En remontant l’infrastructure, Nagios vérifie la disponibilité du service Webdav en tentant en continu l’accès à un fichier donné. Il vérifie également si les services sont lancés avec les bons droits et toute une suite d’autres paramètres permettant de détecter un problème au plus tôt. Dès que le problème est détecté, les personnes en charge de l’infrastructure sont notifiées, selon leur rôle dans la résolution du problème en question.

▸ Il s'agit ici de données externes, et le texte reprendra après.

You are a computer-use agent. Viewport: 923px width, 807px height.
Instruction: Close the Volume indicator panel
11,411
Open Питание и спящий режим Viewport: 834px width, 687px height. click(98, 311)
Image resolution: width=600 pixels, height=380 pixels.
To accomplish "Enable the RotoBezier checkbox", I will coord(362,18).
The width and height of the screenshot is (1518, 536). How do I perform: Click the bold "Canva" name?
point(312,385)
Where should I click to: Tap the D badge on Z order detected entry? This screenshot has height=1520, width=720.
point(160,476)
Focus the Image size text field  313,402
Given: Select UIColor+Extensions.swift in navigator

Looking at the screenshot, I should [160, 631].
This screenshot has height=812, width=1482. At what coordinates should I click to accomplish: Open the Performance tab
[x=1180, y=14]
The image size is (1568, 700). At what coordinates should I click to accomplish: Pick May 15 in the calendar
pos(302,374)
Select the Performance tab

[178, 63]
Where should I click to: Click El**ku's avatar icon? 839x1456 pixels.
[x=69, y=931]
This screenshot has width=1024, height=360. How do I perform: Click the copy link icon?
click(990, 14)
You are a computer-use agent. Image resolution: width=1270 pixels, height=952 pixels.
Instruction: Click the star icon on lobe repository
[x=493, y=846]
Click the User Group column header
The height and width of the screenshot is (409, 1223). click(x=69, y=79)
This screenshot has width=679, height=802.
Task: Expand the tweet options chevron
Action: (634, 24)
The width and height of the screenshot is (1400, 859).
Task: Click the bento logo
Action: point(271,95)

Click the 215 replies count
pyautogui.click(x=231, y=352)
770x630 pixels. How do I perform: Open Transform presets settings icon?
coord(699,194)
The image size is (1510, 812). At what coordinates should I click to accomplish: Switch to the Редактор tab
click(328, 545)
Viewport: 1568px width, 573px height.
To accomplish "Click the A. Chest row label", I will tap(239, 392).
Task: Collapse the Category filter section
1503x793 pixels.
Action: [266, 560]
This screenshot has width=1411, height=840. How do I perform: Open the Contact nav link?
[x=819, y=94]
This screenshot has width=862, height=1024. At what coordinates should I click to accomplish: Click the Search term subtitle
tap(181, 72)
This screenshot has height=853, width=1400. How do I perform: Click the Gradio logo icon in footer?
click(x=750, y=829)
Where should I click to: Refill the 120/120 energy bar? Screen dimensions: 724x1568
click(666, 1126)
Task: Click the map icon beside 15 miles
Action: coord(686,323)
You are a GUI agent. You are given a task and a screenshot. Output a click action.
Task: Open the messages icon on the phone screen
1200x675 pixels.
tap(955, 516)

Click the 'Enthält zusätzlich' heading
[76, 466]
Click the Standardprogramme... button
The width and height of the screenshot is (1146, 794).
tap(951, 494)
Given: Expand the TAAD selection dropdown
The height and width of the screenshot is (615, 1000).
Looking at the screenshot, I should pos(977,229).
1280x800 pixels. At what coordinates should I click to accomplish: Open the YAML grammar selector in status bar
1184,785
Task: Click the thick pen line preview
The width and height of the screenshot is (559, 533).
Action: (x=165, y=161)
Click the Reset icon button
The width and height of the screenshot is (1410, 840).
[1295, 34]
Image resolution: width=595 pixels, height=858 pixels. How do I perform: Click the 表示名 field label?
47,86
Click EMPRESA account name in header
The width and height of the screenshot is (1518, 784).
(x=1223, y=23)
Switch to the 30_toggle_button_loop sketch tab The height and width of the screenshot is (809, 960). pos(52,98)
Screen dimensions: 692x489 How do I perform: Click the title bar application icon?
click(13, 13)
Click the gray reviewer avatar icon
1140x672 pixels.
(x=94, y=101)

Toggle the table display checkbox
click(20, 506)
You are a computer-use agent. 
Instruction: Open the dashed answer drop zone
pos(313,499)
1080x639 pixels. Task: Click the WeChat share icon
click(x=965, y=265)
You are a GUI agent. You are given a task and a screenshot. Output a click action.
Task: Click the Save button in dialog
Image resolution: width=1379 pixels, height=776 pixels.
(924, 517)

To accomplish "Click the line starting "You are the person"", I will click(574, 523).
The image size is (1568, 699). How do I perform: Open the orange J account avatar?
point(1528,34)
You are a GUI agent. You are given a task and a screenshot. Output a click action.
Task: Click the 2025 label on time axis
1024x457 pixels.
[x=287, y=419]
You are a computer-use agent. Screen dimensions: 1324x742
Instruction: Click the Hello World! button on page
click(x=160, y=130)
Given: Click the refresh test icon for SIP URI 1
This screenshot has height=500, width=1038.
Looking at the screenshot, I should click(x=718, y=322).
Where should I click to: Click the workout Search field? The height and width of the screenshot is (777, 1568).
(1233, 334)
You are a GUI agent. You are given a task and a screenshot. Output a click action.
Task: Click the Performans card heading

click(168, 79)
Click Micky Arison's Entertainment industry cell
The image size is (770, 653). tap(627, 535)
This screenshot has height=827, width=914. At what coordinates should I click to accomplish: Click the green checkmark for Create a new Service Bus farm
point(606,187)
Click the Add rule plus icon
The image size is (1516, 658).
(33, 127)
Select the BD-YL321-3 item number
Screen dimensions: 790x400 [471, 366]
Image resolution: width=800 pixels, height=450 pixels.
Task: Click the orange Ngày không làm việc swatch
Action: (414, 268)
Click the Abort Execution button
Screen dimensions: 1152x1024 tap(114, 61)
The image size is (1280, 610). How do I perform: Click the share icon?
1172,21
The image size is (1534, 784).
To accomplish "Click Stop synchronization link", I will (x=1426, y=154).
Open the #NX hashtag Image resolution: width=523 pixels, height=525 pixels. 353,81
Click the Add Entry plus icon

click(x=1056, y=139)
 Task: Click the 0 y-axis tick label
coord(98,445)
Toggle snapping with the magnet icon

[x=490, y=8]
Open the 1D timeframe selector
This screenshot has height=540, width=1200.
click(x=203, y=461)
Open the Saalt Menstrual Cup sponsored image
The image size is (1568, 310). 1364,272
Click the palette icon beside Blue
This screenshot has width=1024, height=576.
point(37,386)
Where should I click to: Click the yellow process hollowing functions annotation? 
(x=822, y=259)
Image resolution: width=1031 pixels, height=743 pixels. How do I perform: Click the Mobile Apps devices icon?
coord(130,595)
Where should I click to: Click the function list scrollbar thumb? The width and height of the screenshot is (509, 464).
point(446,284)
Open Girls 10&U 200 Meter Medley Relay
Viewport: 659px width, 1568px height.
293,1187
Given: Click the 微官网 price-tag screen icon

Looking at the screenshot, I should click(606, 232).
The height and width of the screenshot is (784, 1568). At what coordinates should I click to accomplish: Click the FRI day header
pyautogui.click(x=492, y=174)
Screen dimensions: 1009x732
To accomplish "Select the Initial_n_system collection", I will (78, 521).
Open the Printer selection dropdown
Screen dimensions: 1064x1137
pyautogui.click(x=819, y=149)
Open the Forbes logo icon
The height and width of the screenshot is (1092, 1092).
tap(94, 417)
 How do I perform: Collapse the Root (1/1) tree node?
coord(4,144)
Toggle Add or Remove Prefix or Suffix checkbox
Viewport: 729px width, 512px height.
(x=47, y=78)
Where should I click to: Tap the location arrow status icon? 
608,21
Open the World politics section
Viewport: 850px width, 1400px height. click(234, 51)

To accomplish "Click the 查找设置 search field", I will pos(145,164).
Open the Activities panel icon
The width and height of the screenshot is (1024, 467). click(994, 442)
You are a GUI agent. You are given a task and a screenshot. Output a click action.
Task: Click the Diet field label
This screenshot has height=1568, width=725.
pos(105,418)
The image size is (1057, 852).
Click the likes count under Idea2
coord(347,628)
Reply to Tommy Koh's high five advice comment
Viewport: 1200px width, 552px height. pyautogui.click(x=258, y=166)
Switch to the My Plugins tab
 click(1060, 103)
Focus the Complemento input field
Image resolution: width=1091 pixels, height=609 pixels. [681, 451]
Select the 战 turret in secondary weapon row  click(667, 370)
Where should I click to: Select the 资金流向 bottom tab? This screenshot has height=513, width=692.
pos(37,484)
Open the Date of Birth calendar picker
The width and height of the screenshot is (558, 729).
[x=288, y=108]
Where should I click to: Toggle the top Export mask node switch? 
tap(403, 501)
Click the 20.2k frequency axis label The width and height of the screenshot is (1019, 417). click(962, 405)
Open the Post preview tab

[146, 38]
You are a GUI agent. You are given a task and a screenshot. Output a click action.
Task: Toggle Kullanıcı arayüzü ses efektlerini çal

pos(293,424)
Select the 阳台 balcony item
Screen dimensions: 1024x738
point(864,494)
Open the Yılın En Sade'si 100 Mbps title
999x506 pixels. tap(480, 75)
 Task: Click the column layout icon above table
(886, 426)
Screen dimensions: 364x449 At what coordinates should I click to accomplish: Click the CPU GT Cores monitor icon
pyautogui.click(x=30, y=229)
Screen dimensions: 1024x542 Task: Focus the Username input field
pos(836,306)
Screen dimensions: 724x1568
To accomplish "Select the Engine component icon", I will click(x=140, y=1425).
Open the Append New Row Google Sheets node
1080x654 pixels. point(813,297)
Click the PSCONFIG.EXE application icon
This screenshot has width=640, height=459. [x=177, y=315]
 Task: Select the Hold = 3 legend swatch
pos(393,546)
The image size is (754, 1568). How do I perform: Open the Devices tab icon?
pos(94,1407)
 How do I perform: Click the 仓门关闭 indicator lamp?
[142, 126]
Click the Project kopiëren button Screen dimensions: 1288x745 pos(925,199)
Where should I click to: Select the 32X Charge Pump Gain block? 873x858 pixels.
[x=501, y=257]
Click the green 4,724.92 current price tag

Répartiteur de charge et le monitoring

Nagios n’est pas le seul à surveiller les services my.epfl. Le répartiteur de charge effectue également une série des tests sur les services my, documents et calendars. Il teste la réponse du serveur au niveau de la connexion TCP, mais pas uniquement. Le ACE appelle régulièrement un service Web, conçu pour l’occasion et qui vérifié l’empreinte mémoire de la machine virtuelle Java, ainsi que la quantité de threads concurrents s’exécutant sur la machine. Les valeurs hors limite signalent un problème d’emballement de la machine virtuelle ou une charge trop grande.
content-switch, ce qui provoque la sortie du serveur de la ferme. Les requêtes ne sont plus envoyées vers ce serveur, mais uniquement vers son alter ego fonctionnel.
Le répartiteur de charge continue néanmoins à appeler le service Web du serveur dans les choux, en espérant une réponse positive. Une fois les choses tassées, la récupération de mémoire ayant été faite par le ramasse-miettes de la JVM, le service Web notifie le répartiteur du retour à la normale. Le serveur guéri est alors remis dans le cluster, avec comme seule trace de la panne, quelques mails matinaux automatiques nous notifiant du dysfonctionnement. Le service Web en charge de la surveillance de la machine virtuelle Java utilise le protocole JMX (Java Management eXtensions).

Backups

Il y en a beaucoup. Partout.

Tâches de maintenance

Plusieurs tâches périodiques s’assurent du bon fonctionnement des services. Elles vérifient l’attribution correcte des droits d’accès, configurent les quotas et vérifient la présence des espaces des groupes et des agendas de groupes. Il y en a pour tous les goûts. Certaines vérifient l’état de la machine virtuelle et notent les statistiques afin de permettre l’analyse des patrons d’utilisation d’un service particulier. Elles évaluent en temps réel l’usage du système de stockage du service Documents et construisent les statistiques de son utilisation. Elles permettent également de corriger les couacs des opérations effectuées à la volée. En bref c’est en tout une dizaine de scripts qui sont exécutés en permanence et qui s’assurent de la cohérence des données et de la bonne marche du service.

Créature de Frankenstein

Avant que d’autres le fassent, je ferai la comparaison moi-même : le service my.epfl utilise une multitude d’applications diverses, de librairies logicielles, de services et de frameworks, cousus ensemble dans un but commun. Parfois, ce service me fait penser à la créature de Frankenstein, à quelques différences près : une apparence plus jolie, une durée de vie plus longue, consommant beaucoup plus d’électricité et je l’espère beaucoup plus utile.